Ovognesis in high-producing laying hens. Morphogenesis of ovaries and oviduct, development and maturation of oocyte, egg formation and time the hen reaches puberty and starts to produce eggs are related to ontogenetic periods. Due to breeding for past 60-70 years the age of the first oviposi-tion in egg hens decreased 1.5 times from 6 months (26-27 weeks) to 4 months (17-18 weeks). However, bone strengths in wings and legs during post embyo development also lowered. The selection for strong bones together with limited feeding, and also the stabilization of 1.2-1.3 kg weight from the beginning to the end of hen commercial use are the countermeasures applied (10).
Some changes in the development of ovary function in hybrids occur at generative phase as observed in Loghmann Brown. The gonad rudiments are formed during 4 days, and from day 8 their differentiation into ovaries or testes begins. From day 11 the primordial germ cells turn into oogonia, and their number reaches several hundred thousands due to fast mitotic divisions. To day 19 most oogonia die, and just several differentiate into oocytes able to form follicles (11).
Until chick hatching the follicular stage prevails and results in formation of primary oocyte. In the ovary of 1 day hen there are 3500-4000 primary oocytes of 0.01-0.02 mm in diameter and 30-50 mg in total weight. The developing oocyte and the ovary interact via the follicle. Primary oocyte (with no yolk) contains the large nucleus with diploid chromosomal set tightly surrounded with vitelline membrane envelop (12, 13).
At vegetative phase the primary oocyte growth and development occur in the ovarian follicles until the mature oocyte ovulates into the oviduct. In turn, this phase is subdivided into several stages (Table 1). During 1-6 weeks the oocyte slightly increases in size due to cytoplasm accumulation, the latter being 0.5-1.5 mm in diameter, the germinal disc appears, and nucleus increases in size.
1. Phases of oogenesis in high-producing laying hens
Phase, stage 1 Object, organ 1 Time 1 Product
Generative phase (embryo period) Embryo-one day old chick 8-21 days Primordial germ cells — oogonia ^ oocytes
Vegetative phase (post embryo period) Ovary From 1 day to 17 weeks Oocyte — primary oocyte ^ mature oocyte
Growth of oocyte Ovary From 1 day to 6 weeks Oocyte with germinal disc and cytoplasm
Development of oocyte Ovary 7-16 weeks Oocyte with developing yolk as a single cell
Maturation of oocyte Ovary 16-17 weeks Mature oocyte with yolk
Ovulation Ovary About 30 minute Gamete with haploid chromosomal set redy to fertilization
Laying period in hens Ovary and oviductn 18-73 weeks and more Primary oocytes at different staged in the course of rhythmic ovulation and oviposition)

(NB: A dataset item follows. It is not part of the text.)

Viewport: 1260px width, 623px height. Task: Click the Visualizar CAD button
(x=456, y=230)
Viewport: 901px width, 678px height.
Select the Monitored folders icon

The longest second phase of ovogenesis occurs from week 7 to week 16, when yolk mass increases due to blood transport of lipo- and glycoproteins, triglycerides, phospholipids, cholesterol and other biologically active substances from liver to the follicle and their accumulation.
Oocyte maturation occurs from week 16 to week 17. An accelerated yolk formation is subsequently completed in several large follicles within 1 week period. Fast yolk accumulation in the ovarian follicle takes 5 to 6 days, when pri-
mary oocyte turns into mature oocyte, or secondary oocyte, and ovulates into the oviduct. Breaking follicle envelope and ovulation itself take 15-30 minutes.

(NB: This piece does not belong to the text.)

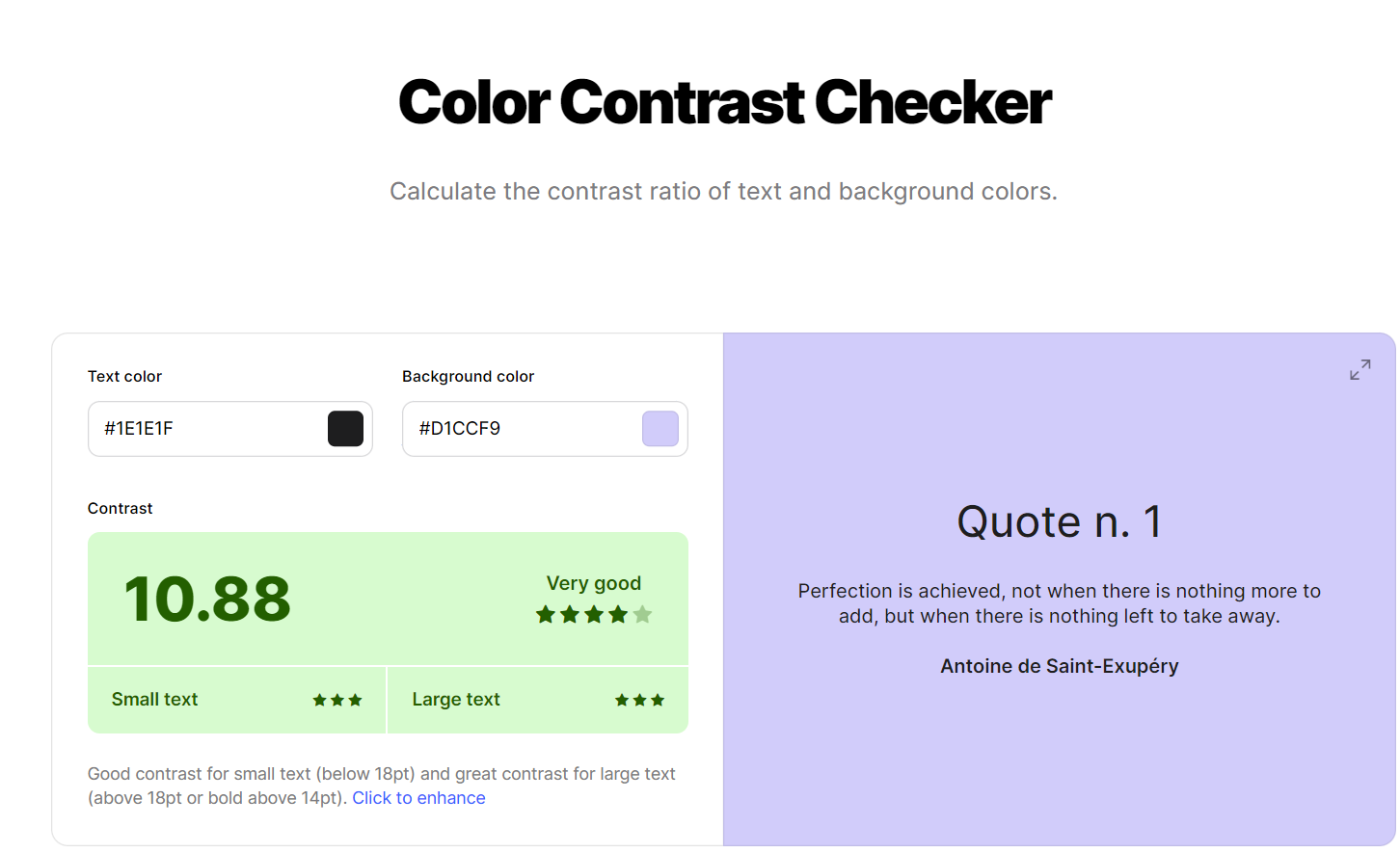Click the faded fifth star in rating

pyautogui.click(x=643, y=615)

A mature oocyte (blastodisk) is located on yolk surface as a single cell surrounded by vitelline membrane. During diploid to haploid transformation the meiosis I is completed before ovulation, and meiosis II occurs after the ovulation in the oviduct resulting in a haploid gamete. Due to yolk it is provided with nutrients and the required bioactive substances. Each oocyte with yolk is subjected to long changes in hens from 1 day to 16-17 week age regardless of whether there was or was not the fertilization. After egg white and shell appear, the egg formation is completed.

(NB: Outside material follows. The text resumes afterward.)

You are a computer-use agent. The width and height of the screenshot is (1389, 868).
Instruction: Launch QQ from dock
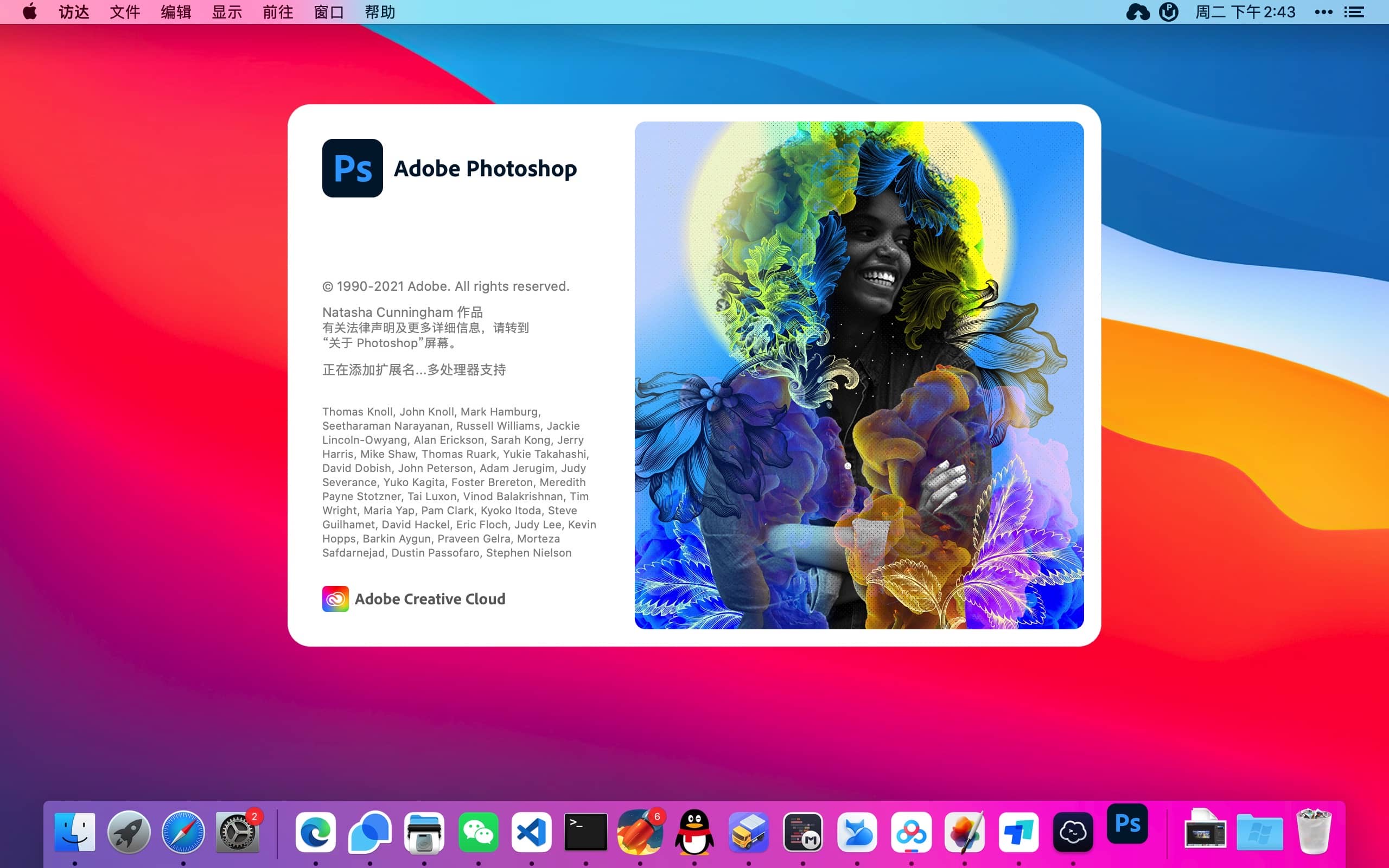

Domestic hens are peculiar in their capability to produce eggs without fertilization. This is essential to determine the period of their productive use and biological limits of productivity both in cases the fertilized eggs used for incubation and unfertilized eggs used for food.
Current concept for egg formation. After ovulation, as the yolk is moving along the egg tube, the egg white and shell formation occur, resulting in egg laying. It takes about 22-24 hours, including 20 minutes in the infundibulum, 3 hours in the magnum to add albumen, 1 hour in the isthmus, and 18-19 hours in the utherus. Shell formation takes 17-18 hours, thus being second essential factor to restrict egg production in hens (14).
Earlier the maximal rate of transfer of nutrient from blood to follicle per its surface area was observed for 2.5 g oocytes (cited by 13). It could be considered the initial follicle in each set of fast maturating follicles. As the surface in each next follicle enlarges the rate of yolk formation increases because of increased follicle envelope.
Fig. 2. Large follicle in ovaries of high-producing laying hens (A) and hens with combination of meat and egg productivity (B) in White Plimutrok poultry (Cobb cross) (10).
In high producing laying hens with more than 300 egg per year there is the first biggest follicle (Fig. 2, A), designated as the pre-ovulate one, with the rest ranged on their size and weight. In the photo the minimal number of follicles indicates the ovulation of the biggest follicle in the set occurred earlier. Yolk weight in hybrid hens is reported to be 18 g (15).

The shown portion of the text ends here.